When I first started playing accordion, all my friends, including my wife and everyone around me, thought I was an idiot for doing that. Now I make a proper good living doing that. So I just say screw it, believe in yourself. If you feel it, I would go with it. The world’s big enough to have all kinds of instruments.

Is Irish punk actually popular in Ireland?

I don’t know, man. It doesn’t have the same quirkiness and specialness there than it does in other parts of the world. Some of our biggest shows are in like Holland and Germany. Why would that make any sense? I don’t know. They’re into it.

It seems like Irish culture has been becoming more popular. What’s behind that?

I’d say it’s been going on for a while. I don’t know why that is. I’m happy that’s the case and to be in an Irish band. If everyone is into being Portuguese, I’d be out of a job. Sometimes it is a little bit weird and funny. I mean I’m not Irish; I’m American. Like, if I had to go back and talk about my great grandfather, I come from Scotland. I think it’s stereotypically a culture that has a quirky good time and isn’t afraid to have a couple beers. I think that’s attractive to people. But it’s weird because like 100 years ago, the Irish were considered terrible in America. It’s funny when I meet people with this crazy Irish white pride where they mix it all up.

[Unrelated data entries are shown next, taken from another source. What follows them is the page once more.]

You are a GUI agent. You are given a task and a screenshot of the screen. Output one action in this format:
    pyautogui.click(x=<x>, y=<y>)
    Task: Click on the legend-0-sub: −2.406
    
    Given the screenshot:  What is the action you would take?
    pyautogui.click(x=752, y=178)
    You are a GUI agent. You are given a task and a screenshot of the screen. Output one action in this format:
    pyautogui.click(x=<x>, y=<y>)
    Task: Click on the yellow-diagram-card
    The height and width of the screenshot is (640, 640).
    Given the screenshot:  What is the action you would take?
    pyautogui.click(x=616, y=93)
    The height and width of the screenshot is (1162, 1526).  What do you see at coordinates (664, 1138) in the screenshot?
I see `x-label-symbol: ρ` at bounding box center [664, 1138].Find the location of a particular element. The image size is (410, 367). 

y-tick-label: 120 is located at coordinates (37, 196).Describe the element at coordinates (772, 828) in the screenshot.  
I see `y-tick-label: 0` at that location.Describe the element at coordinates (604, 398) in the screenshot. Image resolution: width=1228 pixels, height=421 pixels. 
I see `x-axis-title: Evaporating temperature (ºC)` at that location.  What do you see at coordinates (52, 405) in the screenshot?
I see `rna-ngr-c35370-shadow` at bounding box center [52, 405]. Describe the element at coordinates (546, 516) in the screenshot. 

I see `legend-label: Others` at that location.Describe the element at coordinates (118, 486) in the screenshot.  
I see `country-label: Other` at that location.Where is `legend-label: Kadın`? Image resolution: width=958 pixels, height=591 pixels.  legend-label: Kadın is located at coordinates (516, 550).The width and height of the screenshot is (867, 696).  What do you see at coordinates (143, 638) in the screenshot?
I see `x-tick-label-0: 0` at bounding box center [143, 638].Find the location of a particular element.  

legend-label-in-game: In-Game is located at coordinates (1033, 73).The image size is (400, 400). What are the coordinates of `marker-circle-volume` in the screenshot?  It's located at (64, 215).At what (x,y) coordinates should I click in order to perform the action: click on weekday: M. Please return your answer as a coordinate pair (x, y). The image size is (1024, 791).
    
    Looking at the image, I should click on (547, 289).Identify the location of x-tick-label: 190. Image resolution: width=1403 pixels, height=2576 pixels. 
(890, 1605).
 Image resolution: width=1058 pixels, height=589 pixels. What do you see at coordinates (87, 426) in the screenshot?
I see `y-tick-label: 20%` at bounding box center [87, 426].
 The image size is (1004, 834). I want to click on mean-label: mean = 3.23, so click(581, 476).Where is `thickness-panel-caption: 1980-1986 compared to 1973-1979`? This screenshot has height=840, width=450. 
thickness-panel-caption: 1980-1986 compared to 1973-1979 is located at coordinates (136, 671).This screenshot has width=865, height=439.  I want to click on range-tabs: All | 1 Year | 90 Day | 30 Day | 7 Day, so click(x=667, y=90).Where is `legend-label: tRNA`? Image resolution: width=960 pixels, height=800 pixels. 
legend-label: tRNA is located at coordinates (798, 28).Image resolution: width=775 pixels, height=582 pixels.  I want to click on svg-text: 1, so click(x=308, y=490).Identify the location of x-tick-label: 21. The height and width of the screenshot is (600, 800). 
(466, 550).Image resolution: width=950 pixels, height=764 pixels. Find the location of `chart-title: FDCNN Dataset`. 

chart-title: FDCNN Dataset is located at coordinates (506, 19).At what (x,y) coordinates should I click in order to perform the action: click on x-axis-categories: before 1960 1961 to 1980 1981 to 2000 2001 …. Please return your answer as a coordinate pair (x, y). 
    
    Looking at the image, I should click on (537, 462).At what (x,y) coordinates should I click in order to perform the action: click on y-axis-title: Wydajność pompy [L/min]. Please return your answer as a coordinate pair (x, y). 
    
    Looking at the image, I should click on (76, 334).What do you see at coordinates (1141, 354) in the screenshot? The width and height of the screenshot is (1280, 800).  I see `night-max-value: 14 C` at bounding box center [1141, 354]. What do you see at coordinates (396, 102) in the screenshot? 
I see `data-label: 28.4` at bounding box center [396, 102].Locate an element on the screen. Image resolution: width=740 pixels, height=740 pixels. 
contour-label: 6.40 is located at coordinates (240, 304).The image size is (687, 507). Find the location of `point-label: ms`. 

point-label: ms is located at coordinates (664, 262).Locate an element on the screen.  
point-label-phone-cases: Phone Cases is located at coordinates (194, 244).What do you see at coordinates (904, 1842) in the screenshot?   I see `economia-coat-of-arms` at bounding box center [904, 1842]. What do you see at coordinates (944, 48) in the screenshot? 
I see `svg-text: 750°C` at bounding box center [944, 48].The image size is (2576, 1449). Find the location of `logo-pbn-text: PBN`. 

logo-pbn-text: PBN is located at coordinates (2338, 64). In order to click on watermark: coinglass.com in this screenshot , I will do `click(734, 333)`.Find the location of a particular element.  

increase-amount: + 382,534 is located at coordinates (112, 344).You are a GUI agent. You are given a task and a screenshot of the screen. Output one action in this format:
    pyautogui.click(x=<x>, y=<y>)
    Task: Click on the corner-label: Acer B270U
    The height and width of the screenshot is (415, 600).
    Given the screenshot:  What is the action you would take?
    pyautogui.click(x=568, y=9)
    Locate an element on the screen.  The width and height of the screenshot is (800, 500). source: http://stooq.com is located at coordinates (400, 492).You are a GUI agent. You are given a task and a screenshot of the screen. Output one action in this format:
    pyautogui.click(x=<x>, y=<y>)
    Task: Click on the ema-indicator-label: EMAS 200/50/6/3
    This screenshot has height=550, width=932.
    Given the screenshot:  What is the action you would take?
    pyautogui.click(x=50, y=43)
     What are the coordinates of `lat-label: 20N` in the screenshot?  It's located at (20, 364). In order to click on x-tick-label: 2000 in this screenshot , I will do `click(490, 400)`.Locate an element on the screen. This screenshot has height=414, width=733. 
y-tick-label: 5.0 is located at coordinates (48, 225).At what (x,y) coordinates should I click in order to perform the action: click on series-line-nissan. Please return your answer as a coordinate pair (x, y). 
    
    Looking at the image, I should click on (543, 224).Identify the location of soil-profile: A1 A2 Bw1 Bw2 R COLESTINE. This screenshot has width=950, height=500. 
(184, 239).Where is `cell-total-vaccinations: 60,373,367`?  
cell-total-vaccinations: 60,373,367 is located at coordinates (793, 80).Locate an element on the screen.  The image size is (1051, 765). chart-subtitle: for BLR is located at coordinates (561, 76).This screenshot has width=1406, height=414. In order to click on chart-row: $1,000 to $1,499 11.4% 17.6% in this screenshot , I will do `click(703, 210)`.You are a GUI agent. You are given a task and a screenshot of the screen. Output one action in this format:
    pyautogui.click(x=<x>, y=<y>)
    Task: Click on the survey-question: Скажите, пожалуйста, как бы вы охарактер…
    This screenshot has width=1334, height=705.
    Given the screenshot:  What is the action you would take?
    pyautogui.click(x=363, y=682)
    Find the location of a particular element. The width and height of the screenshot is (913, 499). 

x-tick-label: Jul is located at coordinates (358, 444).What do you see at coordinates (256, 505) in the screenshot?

Like skinhead Irish pride?

Like Nazi skinhead Irish pride. A lot of those guys will show me their Irish shamrock and then I’ll be on stage and they’ll throw me a swastika and I’ll be like “Oh my God, this man is confused.” But that’s not at all what this music is about or this band is about. Most of our songs are about Dave [King, guitar/vocals]’s struggle as an Irishman and the struggles of that nation.

Do you think alcohol and Flogging Molly compliment each other well?

I do. In the band, we have some drinks before we play. I’m not going to advocate anything; I’m just advocating having a good time.

What’s in the future for Flogging Molly?

We’re going to do this tour. Then we have three weeks off. Then I believe we go to Europe for a while. Then we’re going to start to write another record. I don’t know a lot of dates on that stuff, but I know we’re going to start getting together and writing a better record than the last one.